I am running a query that gives a non-overlapping set of first_party_id's - ids that are associated with one third party but not another. This query does not run in Athena, however, giving the error: Correlated queries not yet supported.
Was looking at prestodb docs, https://prestodb.io/docs/current/sql/select.html (Athena is prestodb under the hood), for an alternative to nested queries. The with statement
example given doesn't seem to translate well for this not in
clause. Wondering what the alternative to a nested query would be - Query below.
SELECT
COUNT(DISTINCT i.third_party_id) AS uniques
FROM
db.ids i
WHERE
i.third_party_type = 'cookie_1'
AND i.first_party_id NOT IN (
SELECT
i.first_party_id
WHERE
i.third_party_id = 'cookie_2'
)
There may be a better way to do this - I would be curious to see it too!
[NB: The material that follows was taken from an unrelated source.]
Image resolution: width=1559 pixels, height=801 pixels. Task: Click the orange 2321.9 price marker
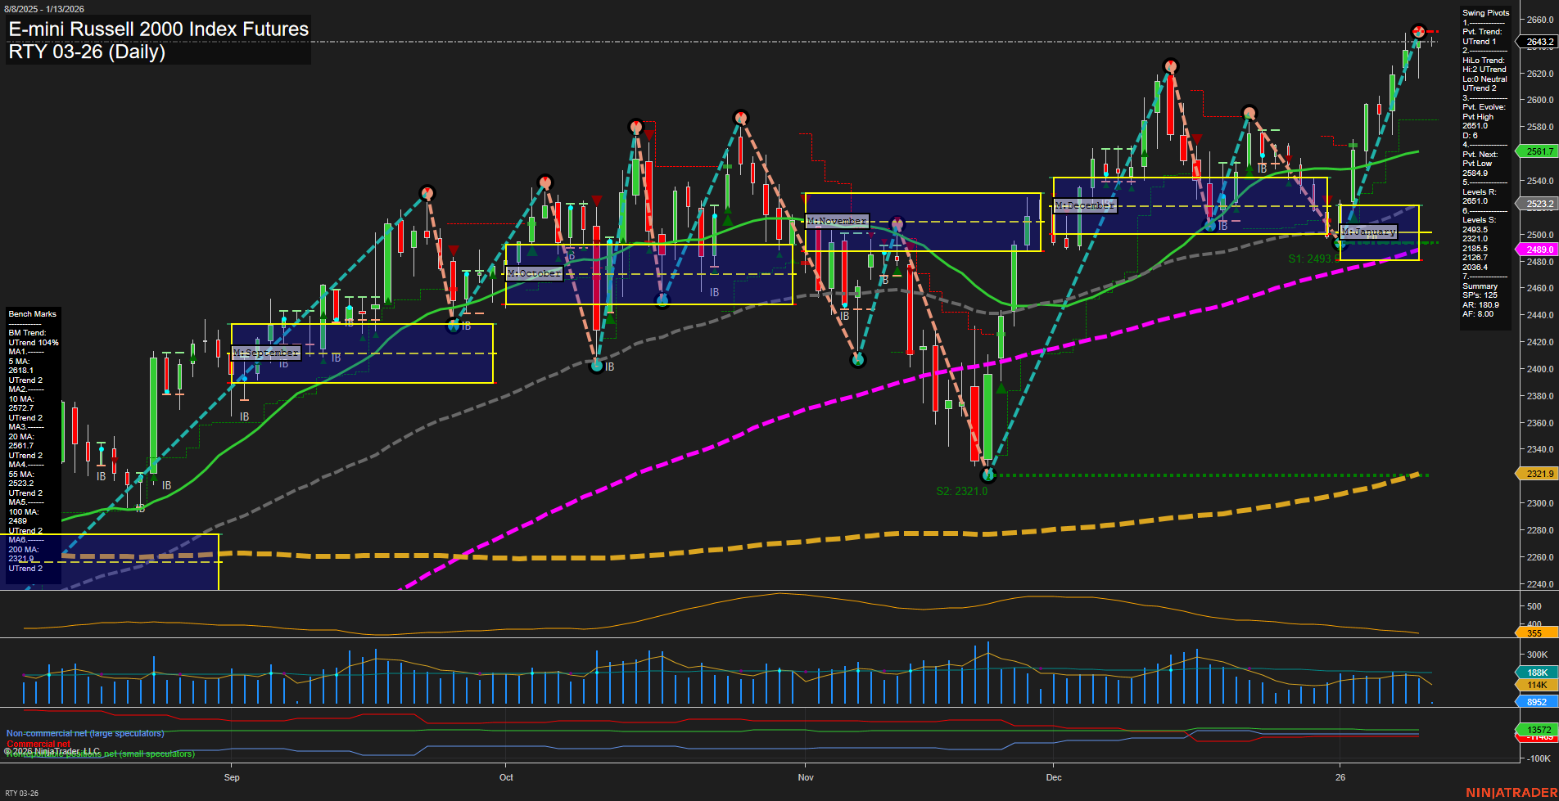coord(1538,474)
One way I can think of would be to use an outer join. (I'm not exactly sure about how your data is structured, so forgive the contrived example, but I hope it would translate ok.) How about this?
with
a as (select *
from (values
(1,'cookie_n',10,'cookie_2'),
(2,'cookie_n',11,'cookie_1'),
(3,'cookie_m',12,'cookie_1'),
(4,'cookie_m',12,'cookie_1'),
(5,'cookie_q',13,'cookie_1'),
(6,'cookie_n',13,'cookie_1'),
(7,'cookie_m',14,'cookie_3')
) as db_ids(first_party_id, first_party_type, third_party_id, third_party_type)
),
b as (select first_party_type
from a where third_party_type = 'cookie_2'),
c as (select a.third_party_id, b.first_party_type as exclude_first_party_type
from a left join b on a.first_party_type = b.first_party_type
where a.third_party_type = 'cookie_1')
select count(distinct third_party_id) from c
where exclude_first_party_type is null;
Hope this helps!